## PROMPT:
Report every line of the material below that contains the word "Switch", copying each one in full. Matches must have the same capitalization.

## EXERCISE INPUT:
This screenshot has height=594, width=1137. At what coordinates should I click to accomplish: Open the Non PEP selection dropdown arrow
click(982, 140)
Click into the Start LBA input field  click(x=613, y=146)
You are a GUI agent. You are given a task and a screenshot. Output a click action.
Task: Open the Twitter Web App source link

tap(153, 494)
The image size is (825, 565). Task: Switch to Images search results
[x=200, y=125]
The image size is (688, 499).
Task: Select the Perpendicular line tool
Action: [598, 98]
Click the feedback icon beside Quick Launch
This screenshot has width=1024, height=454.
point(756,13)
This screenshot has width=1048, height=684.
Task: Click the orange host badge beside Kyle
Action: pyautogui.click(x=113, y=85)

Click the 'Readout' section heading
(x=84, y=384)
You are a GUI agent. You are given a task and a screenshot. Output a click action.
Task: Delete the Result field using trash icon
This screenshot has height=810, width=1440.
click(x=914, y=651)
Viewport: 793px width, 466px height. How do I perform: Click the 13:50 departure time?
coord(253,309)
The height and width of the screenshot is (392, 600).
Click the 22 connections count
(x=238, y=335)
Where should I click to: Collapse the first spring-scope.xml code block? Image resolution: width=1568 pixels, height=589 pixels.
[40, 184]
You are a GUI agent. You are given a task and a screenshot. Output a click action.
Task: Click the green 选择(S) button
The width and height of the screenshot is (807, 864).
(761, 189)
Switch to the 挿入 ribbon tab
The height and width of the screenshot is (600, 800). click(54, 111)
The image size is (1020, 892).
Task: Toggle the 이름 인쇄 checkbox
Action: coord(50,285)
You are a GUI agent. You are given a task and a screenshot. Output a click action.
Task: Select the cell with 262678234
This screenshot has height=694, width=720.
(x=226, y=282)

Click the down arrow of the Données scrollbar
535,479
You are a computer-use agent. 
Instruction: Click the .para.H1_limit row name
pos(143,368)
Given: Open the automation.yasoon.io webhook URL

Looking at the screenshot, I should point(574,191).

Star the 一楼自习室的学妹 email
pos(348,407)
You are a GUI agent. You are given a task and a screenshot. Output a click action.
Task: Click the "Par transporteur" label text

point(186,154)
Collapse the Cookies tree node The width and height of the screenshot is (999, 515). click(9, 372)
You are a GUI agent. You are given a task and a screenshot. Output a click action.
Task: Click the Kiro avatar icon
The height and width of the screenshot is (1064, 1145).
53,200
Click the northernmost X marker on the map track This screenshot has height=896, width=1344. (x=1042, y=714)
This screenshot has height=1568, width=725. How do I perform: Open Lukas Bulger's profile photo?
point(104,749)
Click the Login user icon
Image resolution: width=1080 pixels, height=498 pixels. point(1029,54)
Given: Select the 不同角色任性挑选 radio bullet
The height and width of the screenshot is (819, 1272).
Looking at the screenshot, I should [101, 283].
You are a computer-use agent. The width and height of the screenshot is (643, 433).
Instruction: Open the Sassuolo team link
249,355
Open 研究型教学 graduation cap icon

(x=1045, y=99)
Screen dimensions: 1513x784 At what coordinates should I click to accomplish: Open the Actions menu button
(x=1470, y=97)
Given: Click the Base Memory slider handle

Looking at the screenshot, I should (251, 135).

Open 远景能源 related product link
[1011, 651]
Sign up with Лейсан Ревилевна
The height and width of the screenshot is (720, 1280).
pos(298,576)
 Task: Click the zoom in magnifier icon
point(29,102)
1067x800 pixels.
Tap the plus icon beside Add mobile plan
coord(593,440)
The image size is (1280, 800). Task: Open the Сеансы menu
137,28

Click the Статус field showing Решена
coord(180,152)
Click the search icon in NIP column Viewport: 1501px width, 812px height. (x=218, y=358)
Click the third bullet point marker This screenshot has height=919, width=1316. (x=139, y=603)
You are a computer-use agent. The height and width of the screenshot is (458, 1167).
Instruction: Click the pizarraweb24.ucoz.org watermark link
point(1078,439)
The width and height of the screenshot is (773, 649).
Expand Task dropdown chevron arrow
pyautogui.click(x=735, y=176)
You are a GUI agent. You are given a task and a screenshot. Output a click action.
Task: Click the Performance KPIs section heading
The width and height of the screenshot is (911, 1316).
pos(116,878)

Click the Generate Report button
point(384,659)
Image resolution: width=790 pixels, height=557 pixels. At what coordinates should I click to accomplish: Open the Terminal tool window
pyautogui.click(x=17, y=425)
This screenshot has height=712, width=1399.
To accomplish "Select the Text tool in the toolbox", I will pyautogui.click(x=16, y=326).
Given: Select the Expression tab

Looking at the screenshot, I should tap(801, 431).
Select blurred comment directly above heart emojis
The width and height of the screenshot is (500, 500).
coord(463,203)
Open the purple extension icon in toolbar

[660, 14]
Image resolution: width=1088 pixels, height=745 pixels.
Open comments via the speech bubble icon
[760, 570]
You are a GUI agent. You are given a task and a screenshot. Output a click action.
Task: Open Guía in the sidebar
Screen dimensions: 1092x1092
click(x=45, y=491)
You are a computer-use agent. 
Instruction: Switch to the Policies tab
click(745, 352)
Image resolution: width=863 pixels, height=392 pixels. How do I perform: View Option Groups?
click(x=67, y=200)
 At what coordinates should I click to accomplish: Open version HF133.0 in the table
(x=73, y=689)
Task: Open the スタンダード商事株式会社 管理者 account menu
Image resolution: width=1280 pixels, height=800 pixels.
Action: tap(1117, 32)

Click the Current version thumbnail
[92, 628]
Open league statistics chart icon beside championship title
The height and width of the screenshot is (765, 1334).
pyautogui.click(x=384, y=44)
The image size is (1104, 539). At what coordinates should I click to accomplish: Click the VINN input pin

## TASK RESPONSE:
The image size is (825, 565). Task: Switch to Images search results
Switch to the 挿入 ribbon tab
Instruction: Switch to the Policies tab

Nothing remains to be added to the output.